**** Excerpt to read ****

But many people in Haiti live and work in unreinforced buildings — brick, block or concrete. He says some of these buildings use stacked bricks instead of solid vertical columns to support ceilings.

Widespread Collapse

Earthquakes put enormous stress on rigid buildings. Andre Filiatrault, who directs the earthquake engineering center at the University of Buffalo, explains what happens to a masonry or concrete wall that's perpendicular to the motion of the quake: "The wall just kind of explodes. Imagine that I hit a wall with my fist; I'm going to create a hole there, and imagine [that] the shaking in that direction will create even a bigger hole and the wall collapses and the slab falls down." The slab being the wall or ceiling.

Filiatraut says televised images of Port-au-Prince suggest this kind of collapse was widespread. "The video showed complete dust over the entire city. Apparently that dust lasted quite a long time, 10, 15 minutes or so, and that seems to indicate these types of buildings, concrete buildings, pancaking, creating a lot of dust."

Several big aftershocks followed the earthquake. Fouche says that makes the surviving buildings very dangerous. "Once you have the aftershock," he says, "it's like you are shaking a building that is already damaged, so this is quite likely to bring those buildings down."

After The Quake, Threat Of Landslides Looms

There's another threat to buildings and people in Haiti as well — quake-induced landslides. Haiti has very few trees left; it's one of the most deforested nations in the hemisphere.

Mark Ashton, a professor at the Yale School of Forestry who has studied the Caribbean, says that without woody plants, water doesn't soak deeply into the soil. That causes erosion and unstable slopes. "You can get rain-soaked soil, very fragile, without any rooting system, and you get very sudden movements — landslides."

Ashton says Haiti is a country with lots of steep slopes that are vulnerable to landslides. Besides the threat to people below, they could cover roads and slow down rescue and relief efforts.

**** Listed entries ****

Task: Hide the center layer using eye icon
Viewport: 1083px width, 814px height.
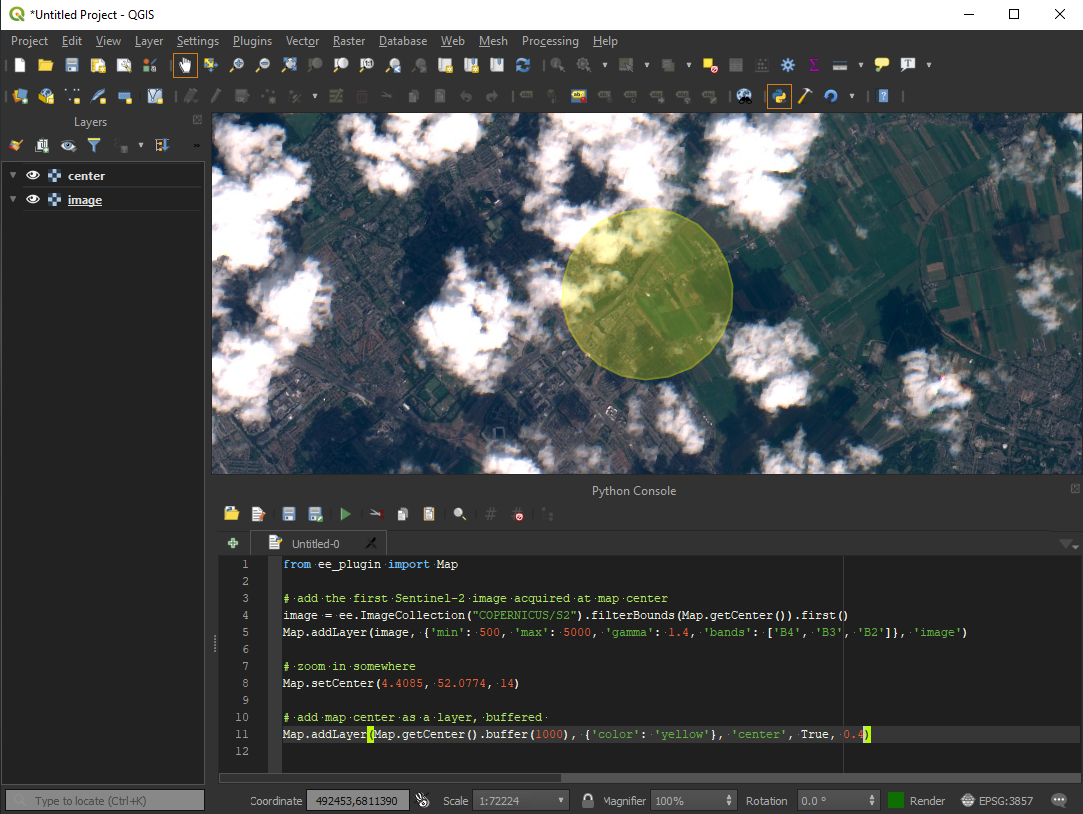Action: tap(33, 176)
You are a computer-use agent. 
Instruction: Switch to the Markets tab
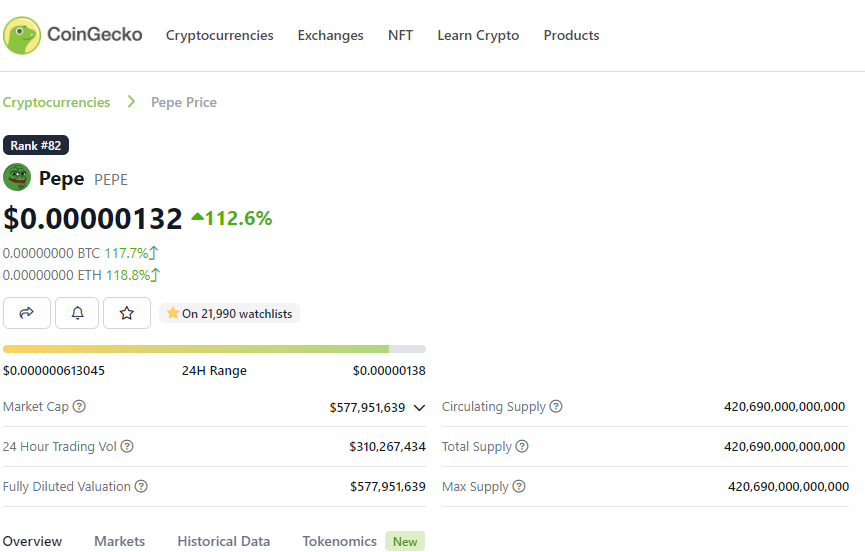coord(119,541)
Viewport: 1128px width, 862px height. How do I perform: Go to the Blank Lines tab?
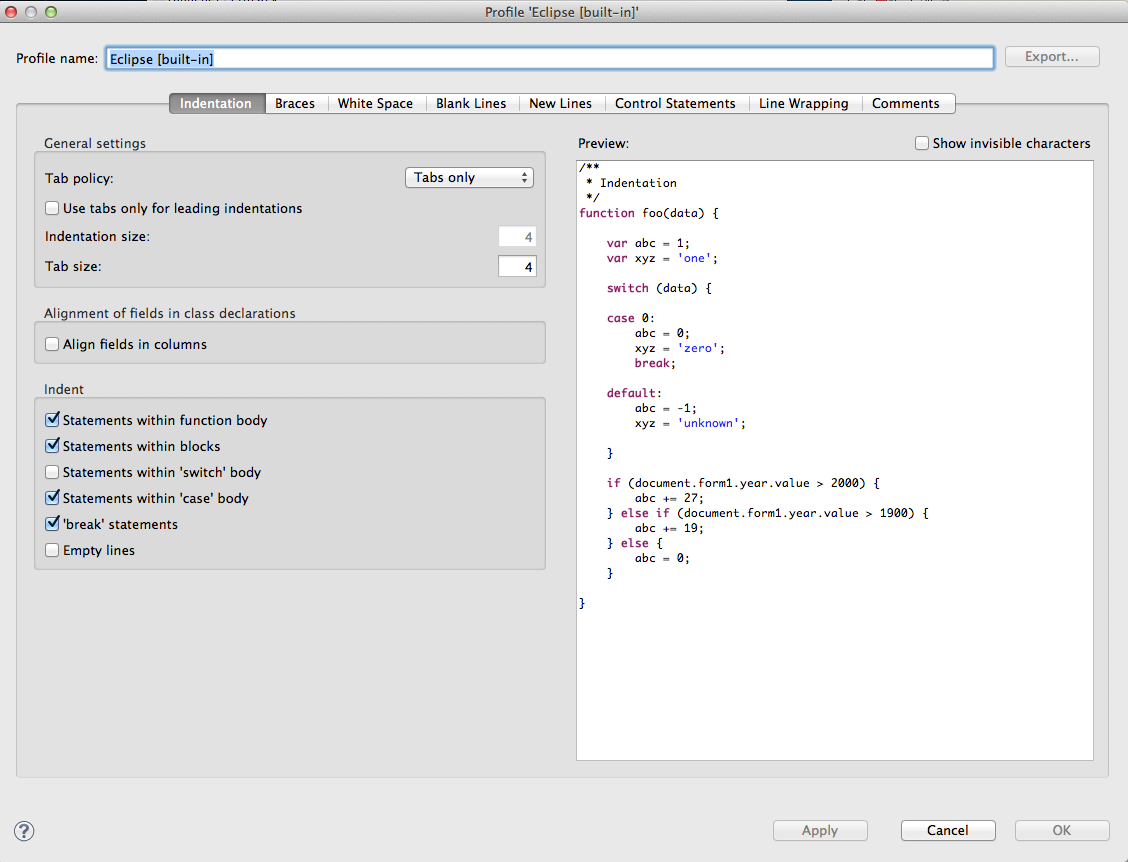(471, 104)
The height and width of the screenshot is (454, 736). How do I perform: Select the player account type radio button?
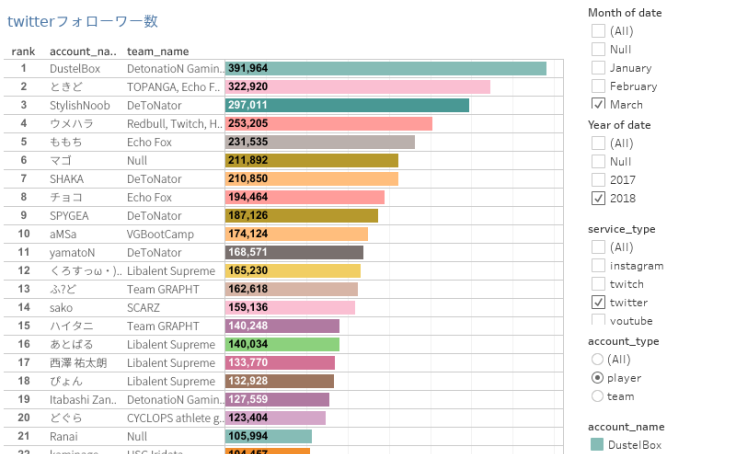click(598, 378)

****

#### [What is needed]
Repeat word for word the part of the passage on the Haiti earthquake that opens with the words containing "After The Quake, Threat" and closes with "and relief efforts.". Work only from the passage on the Haiti earthquake, not from the data.

#### [Exercise result]
After The Quake, Threat Of Landslides Looms

There's another threat to buildings and people in Haiti as well — quake-induced landslides. Haiti has very few trees left; it's one of the most deforested nations in the hemisphere.

Mark Ashton, a professor at the Yale School of Forestry who has studied the Caribbean, says that without woody plants, water doesn't soak deeply into the soil. That causes erosion and unstable slopes. "You can get rain-soaked soil, very fragile, without any rooting system, and you get very sudden movements — landslides."

Ashton says Haiti is a country with lots of steep slopes that are vulnerable to landslides. Besides the threat to people below, they could cover roads and slow down rescue and relief efforts.